__Parts of the exercise__.
A: Name every song title that the DVD description mentions.
B: According to the DVD description, who directed the release?
C: Reproduce the DVD description from "Fifteenth: After All" to "and bonus footage.".

Fifteenth: After All These Years is an extensive DVD by Bomb Factory. It contains 23 live performances, 8 music videos, 40 photos, and one bonus video with interviews and commentary scattered throughout the live and bonus footage.
The live "Puke" has commentary at the end in Japanese. Track 13 contains two versions of "Slickdrive", the first is video from a recording studio, the second is the official music video. "When the Wind Blows" contains footage of their tour in the United States. The track "Time" includes some band commentary and ends with the credits for the DVD. The release was produced by Bomb Factory and directed by Takanobu Nishimori and Rina Minamisawa.

__Material provided__.

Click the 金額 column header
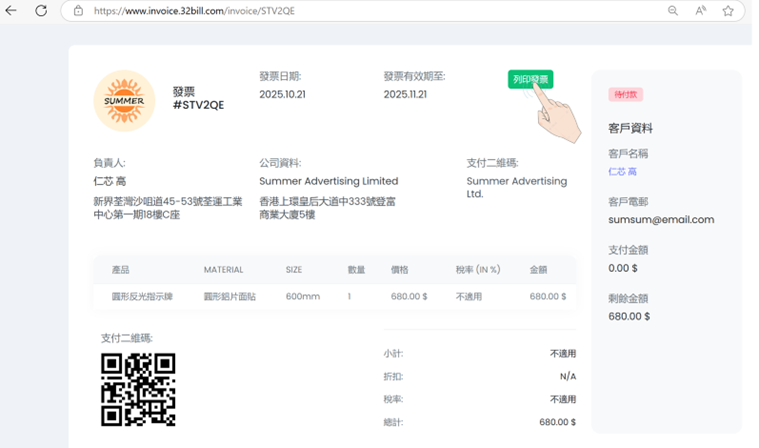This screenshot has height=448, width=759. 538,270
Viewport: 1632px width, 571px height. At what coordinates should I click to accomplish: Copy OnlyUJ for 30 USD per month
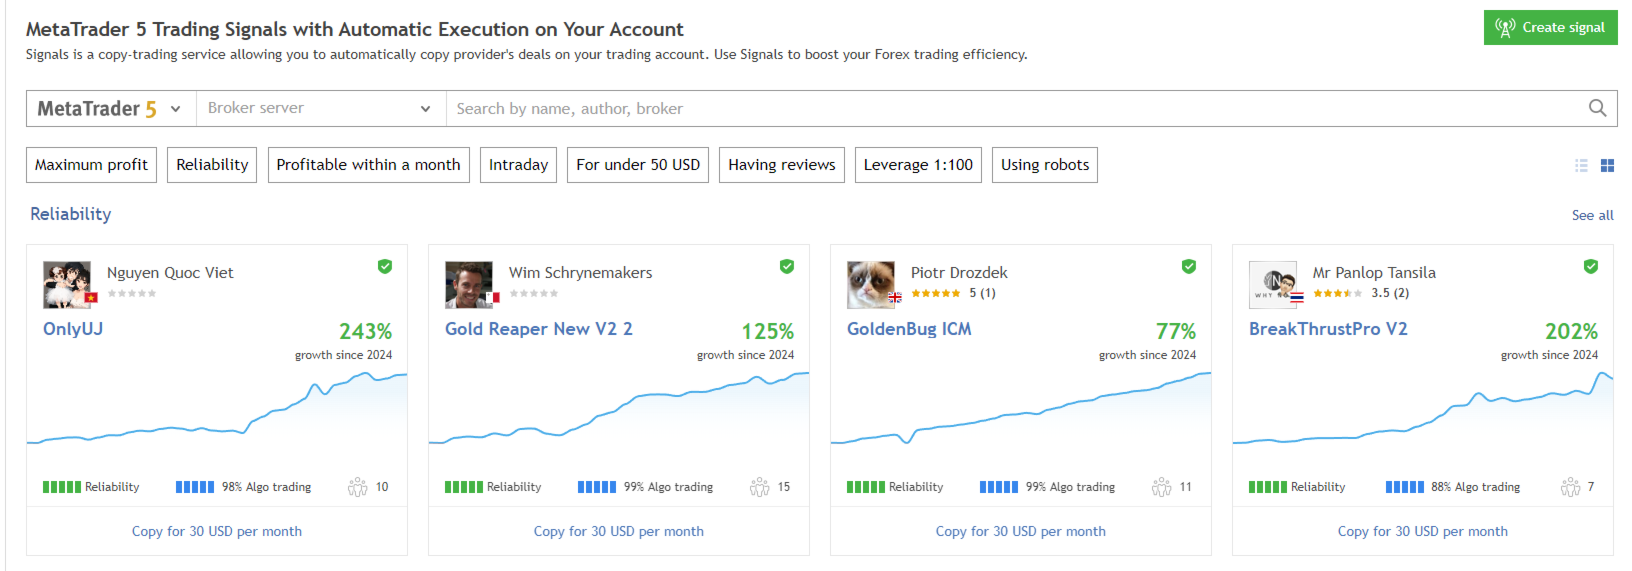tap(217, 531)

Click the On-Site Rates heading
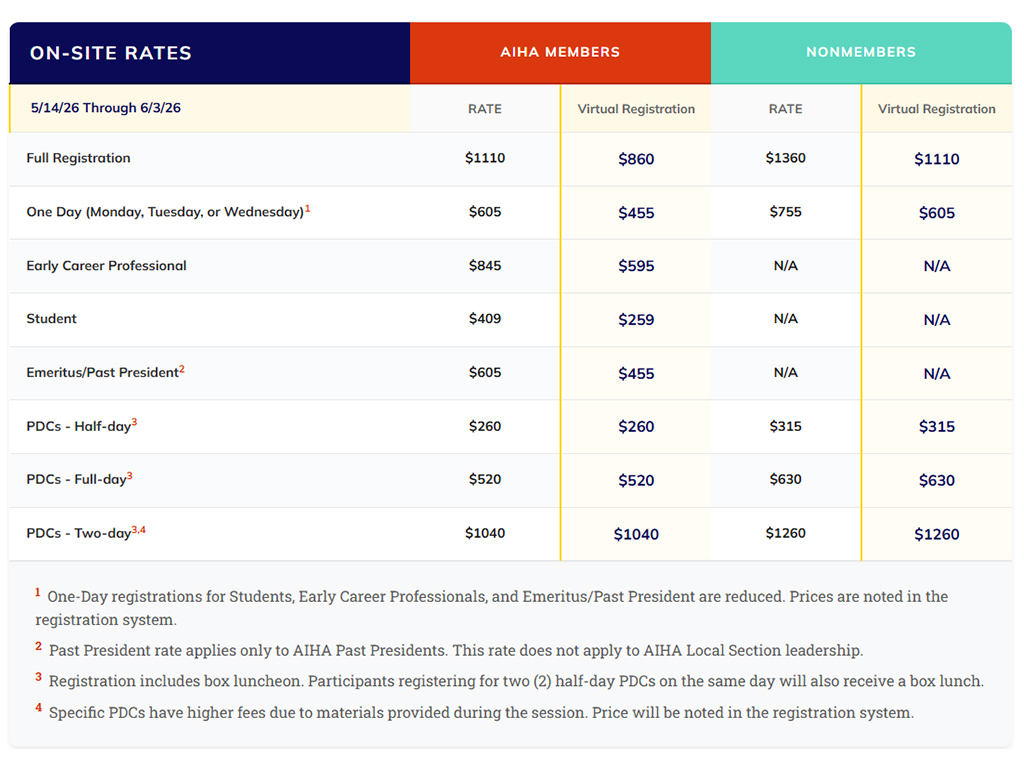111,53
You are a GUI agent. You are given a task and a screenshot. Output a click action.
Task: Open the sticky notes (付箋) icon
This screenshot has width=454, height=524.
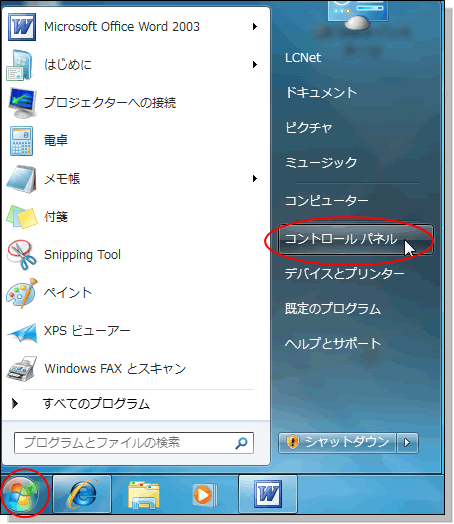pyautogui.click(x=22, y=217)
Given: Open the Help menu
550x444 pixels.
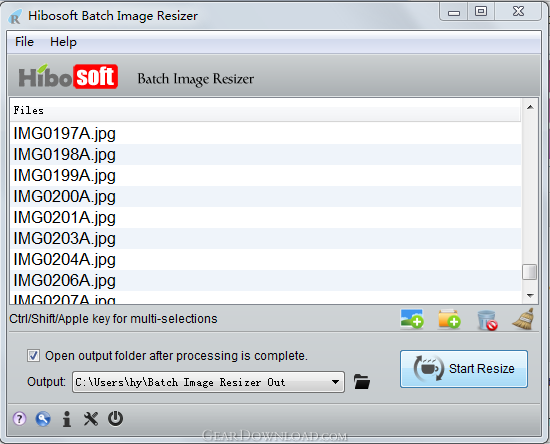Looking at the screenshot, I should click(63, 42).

__Answers for the tasks__.
A: "Puke", "Slickdrive", "When the Wind Blows", "Time"

B: Takanobu Nishimori and Rina Minamisawa

C:
Fifteenth: After All These Years is an extensive DVD by Bomb Factory. It contains 23 live performances, 8 music videos, 40 photos, and one bonus video with interviews and commentary scattered throughout the live and bonus footage.